Location and name
Caer Ebrauc was an early British kingdom based on the city of York or in the Latin Ebracorum, that existed in the late fifth and sixth centuries AD.
The kingdom is known as Caer Ebrauc for no other reason that this is the name recorded by Nennius as one of the cities of Britain; its Brythonic inhabitants however probably referred to the kingdom by something akin to the modern Welsh name of Efrog.
The kings of Caer Ebrauc
Most of this comes from the Welsh Genealogies where the Harleian version 1 which has;
Gurci ha Peretur mepion eleuther cascord maur map letlum map Ceneu map Coylhen.
or, Gwrgi and Peredur sons of Eiffer Gosgorddfawr son of Gurgust Letlum son of Mor son of Cenau son of Coel Hen
where Gurgust Letlum
is presumably a Latinisation of Einion ap Mor
Gwrgi ap Eliffer and Perdeur are sometimes listed as joint rulers for no other reason than the two are always named together; however this probably indicates nothing more than a degree of fraternal co-operation.
The information recorded in the Welsh Genealogies suggests a picture where one Coel Hen became 'King of the North' during the early fifth century whose descendants came to inherit a patchwork of minor kingdoms (of which Caer Ebrauc was one) scattered across what is now northern England by the end of the century. How much historical truth there is in this picture is almost impossible to say.
The few fragments of historical information that we have the kingdom have come from the Annales Cambriae 2 ;
- for the year 573 it refers to The battle of Arfderydd to which entry a later scribe appended the note between the sons of Eliffer and Gwenddolau son of Ceidio; in which battle Gwenddolau fell; Merlin went mad.

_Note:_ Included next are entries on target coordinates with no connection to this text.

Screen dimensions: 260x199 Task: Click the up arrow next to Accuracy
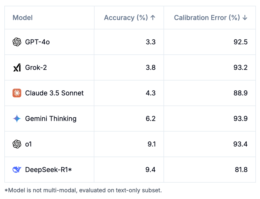(x=153, y=18)

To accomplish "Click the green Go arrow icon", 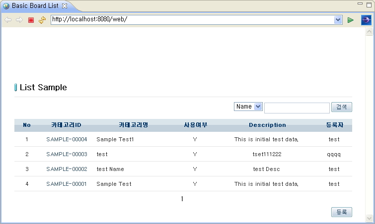I will pos(350,20).
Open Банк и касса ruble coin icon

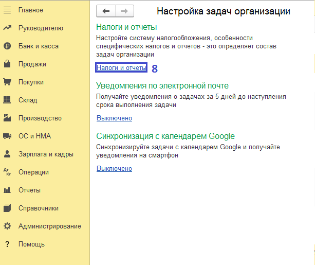[x=7, y=46]
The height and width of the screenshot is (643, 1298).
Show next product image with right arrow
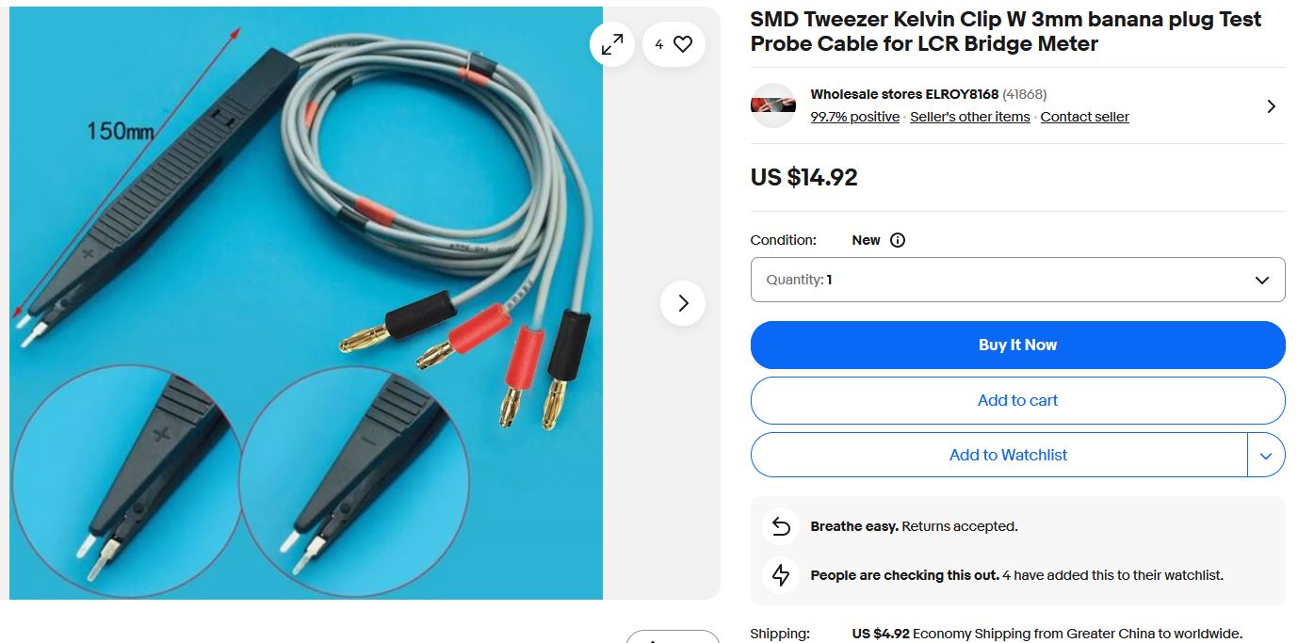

- for the year 580 that Gwrgi and Peredur died with a similar later addition that they were the sons of Elifert
Now Gwenddolau ap Ceido was anothe grandson of Einion ap Mor and the probable ruler of the kingdom of Caer Guendoleu which was originally the northern half of the territory of Caer Ebrauc. The battle of Arfderydd therefore seems to have been an attempt by Ebrauc to recover the "lost" northern portion of the kingdom and presumably a succesfull since "Gwenddolau fell".
There is however no mention of any struggles against the emergent Germanic kingdoms of Bernicia to the north, and Deira to the south, or indeed any explanation of why and how Gwrgi and Perdeur died. But some conflict must have occured and given that Annales Cambriae records that Gwrgi and Perdeur died in the same year, it is most likely that they met their deaths fighting and presumably losing, against Aelle the reputed founder of Deira.
Quite what territory Peredur's son Gwrgant Gwron ruled is uncertain as presumably York itself was now in Deiran hands. What is fairly certain is that he was the last Brythonic ruler who laid any claim to Caer Ebrauc and that by the end of the sixth century it was firmly in the grasp of the Anglo-Saxons.
1There is a similar genealogy recorded in Bonedd Gwyr y Gogledd except that the name of Arthwys appears instead of Gurgust Letlum. Quite why this is no one knows, scribal error possibly as Arthwys is another son of Einion ap Mor that appears in a different genealogy.
2 Which is probably about right, as dating of other more well known events in the late sixth century by the Annales Cambriae seem accurate enough.